Don Luca parou por um momento, tossiu e prosseguiu:

— Carlito, já sabíamos que isso poderia acontecer desde antes de Enzo nascer. Pesquisamos por doadores quando ele nasceu, para termos o contato de um. Ironicamente, um desses raros filhos de Deus era daqui mesmo, di Toscana – ele se virou e pôs-se em postura reta. — Figlio, tu é mia salvação.

Carlo nunca tinha visto Don Luca com os olhos marejados.

— Como assim?

— Carlito – O velho disse num tom ríspido. — Quem acha que bancou toda tua vida e teus estudos? A padaria de tua mãe!?

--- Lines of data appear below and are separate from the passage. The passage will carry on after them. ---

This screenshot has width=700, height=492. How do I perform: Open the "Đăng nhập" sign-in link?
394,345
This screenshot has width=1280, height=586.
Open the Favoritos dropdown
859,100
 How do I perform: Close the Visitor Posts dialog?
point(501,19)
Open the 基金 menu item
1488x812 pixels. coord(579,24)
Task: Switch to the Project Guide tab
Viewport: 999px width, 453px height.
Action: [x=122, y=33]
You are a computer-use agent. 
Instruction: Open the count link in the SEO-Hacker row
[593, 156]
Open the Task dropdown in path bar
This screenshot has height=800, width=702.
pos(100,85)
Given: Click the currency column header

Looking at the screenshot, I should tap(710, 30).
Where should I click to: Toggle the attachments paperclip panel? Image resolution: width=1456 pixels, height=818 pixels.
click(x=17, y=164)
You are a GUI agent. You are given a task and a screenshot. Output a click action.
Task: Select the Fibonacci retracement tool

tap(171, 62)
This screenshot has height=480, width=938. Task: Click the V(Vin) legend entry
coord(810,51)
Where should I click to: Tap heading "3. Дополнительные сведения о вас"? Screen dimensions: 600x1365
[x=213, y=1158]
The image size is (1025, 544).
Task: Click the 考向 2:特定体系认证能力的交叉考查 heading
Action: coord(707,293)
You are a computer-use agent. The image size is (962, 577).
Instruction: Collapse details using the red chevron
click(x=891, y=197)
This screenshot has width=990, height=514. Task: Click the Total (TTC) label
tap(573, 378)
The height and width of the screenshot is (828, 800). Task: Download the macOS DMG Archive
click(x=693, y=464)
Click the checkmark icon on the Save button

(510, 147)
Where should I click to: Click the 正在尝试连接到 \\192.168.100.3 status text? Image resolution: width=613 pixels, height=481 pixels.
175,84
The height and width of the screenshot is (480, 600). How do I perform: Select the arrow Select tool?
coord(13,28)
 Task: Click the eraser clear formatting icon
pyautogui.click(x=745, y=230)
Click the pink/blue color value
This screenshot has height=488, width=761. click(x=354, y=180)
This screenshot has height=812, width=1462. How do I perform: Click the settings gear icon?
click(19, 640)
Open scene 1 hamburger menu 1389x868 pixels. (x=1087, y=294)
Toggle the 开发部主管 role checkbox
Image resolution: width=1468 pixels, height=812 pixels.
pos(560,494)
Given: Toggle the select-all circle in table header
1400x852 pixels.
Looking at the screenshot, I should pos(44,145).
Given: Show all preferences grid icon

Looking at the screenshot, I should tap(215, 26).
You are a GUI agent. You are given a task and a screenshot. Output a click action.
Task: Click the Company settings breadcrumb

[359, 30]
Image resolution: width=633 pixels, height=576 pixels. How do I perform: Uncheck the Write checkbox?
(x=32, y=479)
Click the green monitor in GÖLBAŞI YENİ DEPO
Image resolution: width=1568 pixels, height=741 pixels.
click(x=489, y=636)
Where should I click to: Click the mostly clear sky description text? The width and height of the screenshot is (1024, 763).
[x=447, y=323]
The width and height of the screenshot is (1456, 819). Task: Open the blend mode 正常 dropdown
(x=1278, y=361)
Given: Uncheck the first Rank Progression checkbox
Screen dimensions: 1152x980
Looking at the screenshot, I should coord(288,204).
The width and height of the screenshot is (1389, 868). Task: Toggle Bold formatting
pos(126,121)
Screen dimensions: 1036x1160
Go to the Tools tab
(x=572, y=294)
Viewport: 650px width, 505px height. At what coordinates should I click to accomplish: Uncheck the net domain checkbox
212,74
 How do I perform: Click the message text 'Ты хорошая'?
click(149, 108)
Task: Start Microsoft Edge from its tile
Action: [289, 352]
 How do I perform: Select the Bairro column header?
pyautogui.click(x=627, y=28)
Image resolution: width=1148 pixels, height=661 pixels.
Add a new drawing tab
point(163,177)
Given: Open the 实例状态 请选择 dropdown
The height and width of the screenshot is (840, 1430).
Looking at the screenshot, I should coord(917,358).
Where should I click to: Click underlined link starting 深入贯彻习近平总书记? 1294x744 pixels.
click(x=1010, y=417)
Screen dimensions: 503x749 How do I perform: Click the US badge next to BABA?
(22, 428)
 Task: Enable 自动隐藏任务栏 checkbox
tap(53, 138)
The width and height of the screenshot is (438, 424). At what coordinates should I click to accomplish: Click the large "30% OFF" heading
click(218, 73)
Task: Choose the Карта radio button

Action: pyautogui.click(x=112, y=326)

— Sim…? Talvez a faculdade tenha…

— Fiz um trato com tuo padre há muitíssimo tempo: eu cuido de tudo que é dificuldade de vocês de dinheiro; em troca, caso desse um problema com Enzo, nós teria… bem, um doador rápido.

A enorme mansão Camaleone virou um cubículo escuro e anaeróbio. O medo tomou conta das veias de Carlo, e seu coração pulsava sem cadência. Giovanno parava atrás dele, projetando sua sombra enorme. Gaguejando, Carlo disse:

D-don Luca, e-eu não entendo por quê…

Bambino, bambino, tu não tem filho. Tu não entende. Por filho a gente rouba, a gente frauda, a gente faz tudo…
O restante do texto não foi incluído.